── EXTRAIT DU DOCUMENT ──

T’AS DE BEAUX YEUX, TU SAIS …

Dans une interview à l’occasion de la promotion du film « Normale » qui vient de sortir sur les écrans, Justine Lacroix (18 ans) avouait qu’avant de le rencontrer, elle n’avait jamais entendu parler de son partenaire Benoit Poelvoorde. Quelques mois auparavant, une étudiante qui faisait un stage à mon bureau me disait que le nom de Fernandel lui était totalement inconnu.  

Il serait ridicule de mesurer l’intelligence ou la culture de quelqu’un en fonction de sa connaissance plus ou moins encyclopédique du cinéma. On peut survivre dans ce monde de brutes sans avoir vu « C’est arrivé près de chez nous », le brulot décapant de Rémy Belvaux et remuer la douce nostalgie d’un paradis perdu sans se repasser le délirant « Schpountz » de Marcel Pagnol. Quoique ça aide. 

Je ne sais pourquoi mais quelques répliques cultes rendent la vie plus respirable comme si elles faisaient partie d’un grand tout étoilé. « T’as de beaux yeux, tu sais ? » (Jean Gabin à Michèle Morgan). « Moi, j’ai dit bizarre ? Comme c’est étrange » (Louis Jouvet à Michel Simon). « Quand la légende dépasse la réalité, alors on publie la légende ! » (« L’Homme qui tua Liberty Valence »). « Good morning, Vietnam ! » (Robin Williams).

A vingt ans ou presque, une ado choisit évidemment d’autres idoles que ce pôvre Fernandel, Gabin et même Poelvoorde, pourtant plus vivant que jamais ! Que sais-je, moi, des stars des séries qui cartonnent sur le Net ou des influenceuses qui entraînent des millions de followers dans leurs passions – ou celles de leurs commanditaires ? Parmi les nouveaux auteurs de films, livres, BD, musique, qui naissent chaque semaine, il se trouve des talents aussi exceptionnels que ceux qui ont remué les lecteurs et spectateurs des autres générations.

───

CONSIGNE — Reprenez la chronique sur les répliques cultes du cinéma juste après sa dernière phrase et poursuivez-la.

── MATÉRIEL FOURNI ──

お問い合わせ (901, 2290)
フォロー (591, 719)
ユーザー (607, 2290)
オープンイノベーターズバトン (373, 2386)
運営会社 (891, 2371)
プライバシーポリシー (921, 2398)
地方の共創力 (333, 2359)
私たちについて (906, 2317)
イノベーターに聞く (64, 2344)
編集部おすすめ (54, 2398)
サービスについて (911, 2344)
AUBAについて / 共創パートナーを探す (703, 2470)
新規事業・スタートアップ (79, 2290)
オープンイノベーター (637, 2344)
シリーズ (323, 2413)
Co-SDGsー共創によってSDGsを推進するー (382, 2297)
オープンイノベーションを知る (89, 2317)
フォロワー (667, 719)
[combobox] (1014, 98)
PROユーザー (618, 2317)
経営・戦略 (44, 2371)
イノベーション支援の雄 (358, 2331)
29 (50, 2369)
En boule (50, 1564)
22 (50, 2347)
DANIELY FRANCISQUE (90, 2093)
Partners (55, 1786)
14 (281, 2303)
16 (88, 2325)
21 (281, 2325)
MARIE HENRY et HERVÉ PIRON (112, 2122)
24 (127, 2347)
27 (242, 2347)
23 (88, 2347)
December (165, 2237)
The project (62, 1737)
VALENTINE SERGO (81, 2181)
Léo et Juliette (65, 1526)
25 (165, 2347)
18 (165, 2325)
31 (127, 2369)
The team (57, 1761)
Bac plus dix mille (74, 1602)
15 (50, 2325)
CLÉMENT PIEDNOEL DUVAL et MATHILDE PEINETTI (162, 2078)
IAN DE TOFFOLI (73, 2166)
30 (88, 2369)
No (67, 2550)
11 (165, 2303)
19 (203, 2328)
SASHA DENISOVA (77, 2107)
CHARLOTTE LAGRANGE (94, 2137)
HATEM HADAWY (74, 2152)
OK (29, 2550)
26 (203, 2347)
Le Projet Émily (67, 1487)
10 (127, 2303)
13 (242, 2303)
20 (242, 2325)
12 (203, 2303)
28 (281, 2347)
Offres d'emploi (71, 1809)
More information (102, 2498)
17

───

CORRIGÉ —
Cependant (vous vous doutiez bien que je n’allais pas lâcher cet os aussi facilement), je suis persuadé que plonger dans les créations du passé booste les plaisirs du présent. C’est ce cocktail qui rend plus fort l’esprit critique, qui illumine le meilleur de ce qui se fait. Les plaisirs de toutes les époques se cognent, s’éclairent, renforcent le taux d’alcoolémie de ce cocktail qui nous permet de survivre.  

Prenez Felix (6 ans). Il est fou du manga Naruto (et de quelques autres). Mais il se jette avec la même passion sur Tintin, Buck Danny et Blondin & Cirage (hé oui). Dans son esprit, il n’y a pas de ligne du temps. Kishimoto Masahi, Hergé, Jijé sont pour lui contemporains. Comme nous prenons le même plaisir aux « Hauts de Hurlevent » ou au « Comte de Monte-Cristo », écrits il y a près de deux cents ans que, au hasard, à « Americanah » de C. N. Adichie ou à la « Cité des Nuages et des oiseaux » d’Anthony Doerr.

Se priver d’une émotion du passé c’est se priver du plaisir de l’instant présent.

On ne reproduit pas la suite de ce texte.